[DIRECTION]: Copy out each line from the listing below that contains the word "text".

[INFORMATION GIVEN]:
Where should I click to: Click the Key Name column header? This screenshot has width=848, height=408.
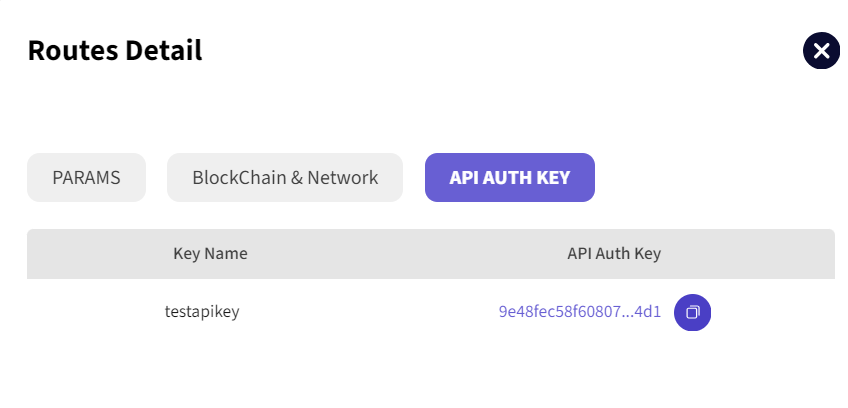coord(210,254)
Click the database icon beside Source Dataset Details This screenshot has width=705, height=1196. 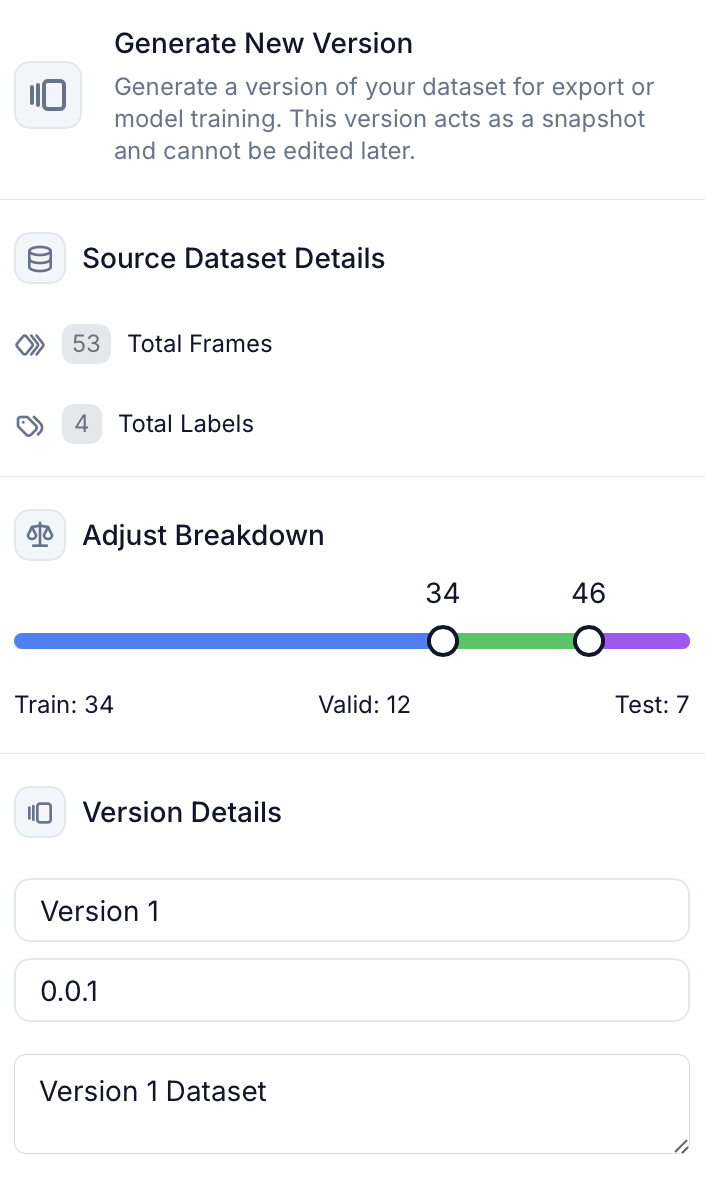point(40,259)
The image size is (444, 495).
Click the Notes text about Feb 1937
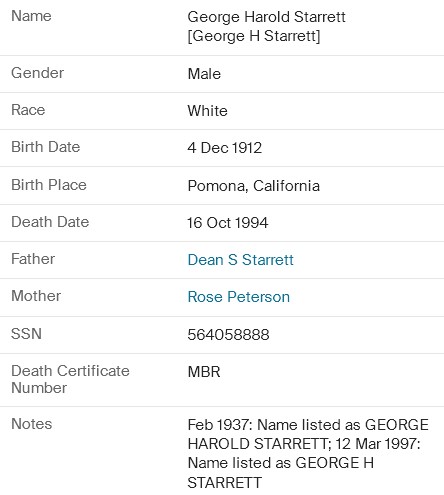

==

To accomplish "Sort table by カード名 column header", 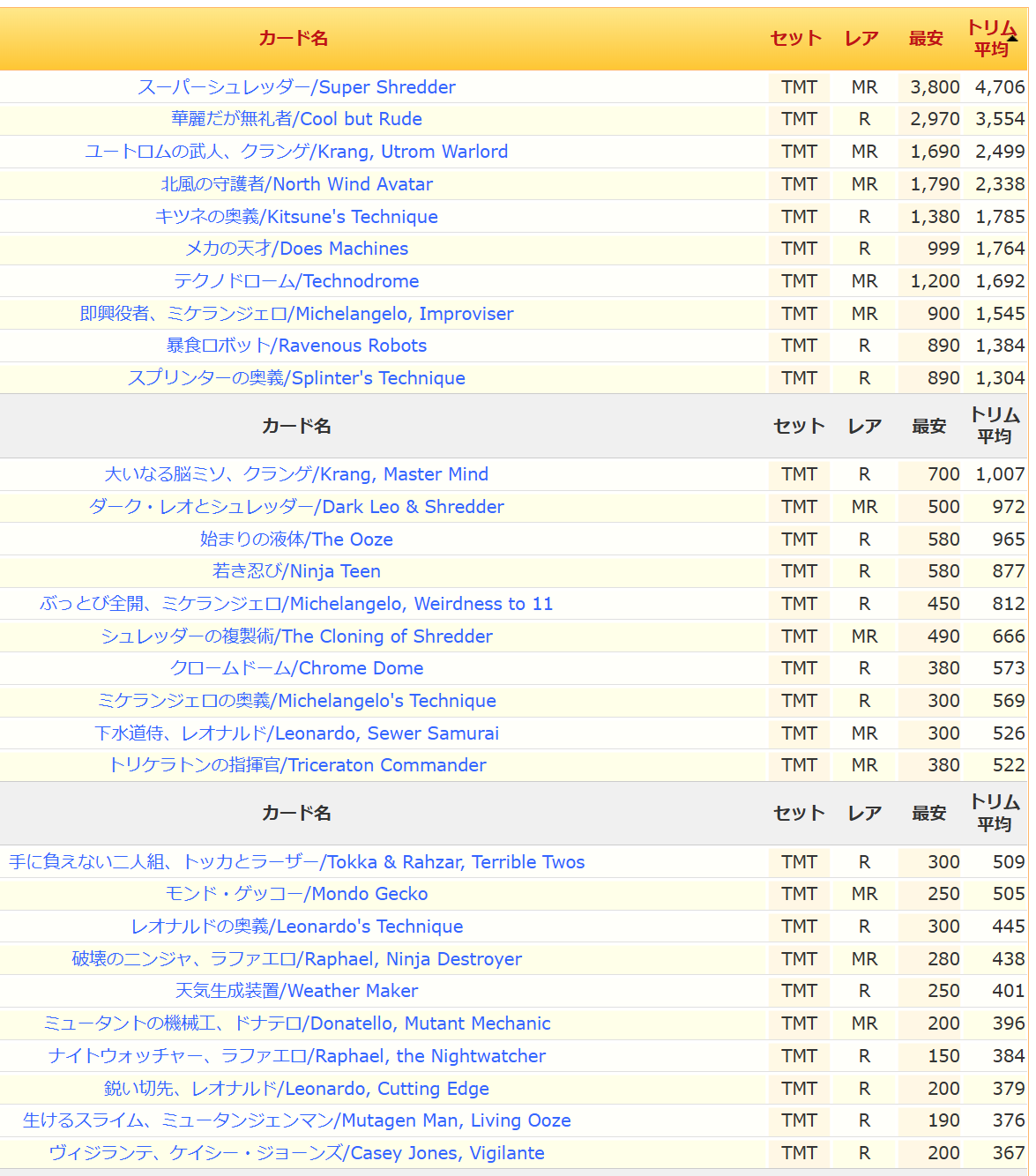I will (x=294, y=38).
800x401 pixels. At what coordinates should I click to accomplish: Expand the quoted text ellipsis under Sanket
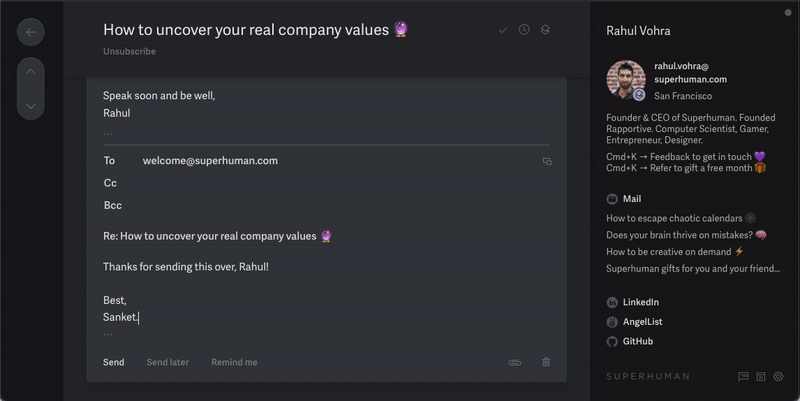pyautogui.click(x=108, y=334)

--

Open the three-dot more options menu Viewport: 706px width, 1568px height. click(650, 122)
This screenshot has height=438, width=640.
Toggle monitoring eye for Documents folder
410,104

[CORRECT RESPONSE]:
Click the Notes text about Feb 1937
800x401 pixels. At what coordinates should I click to accomplish: Expand the quoted text ellipsis under Sanket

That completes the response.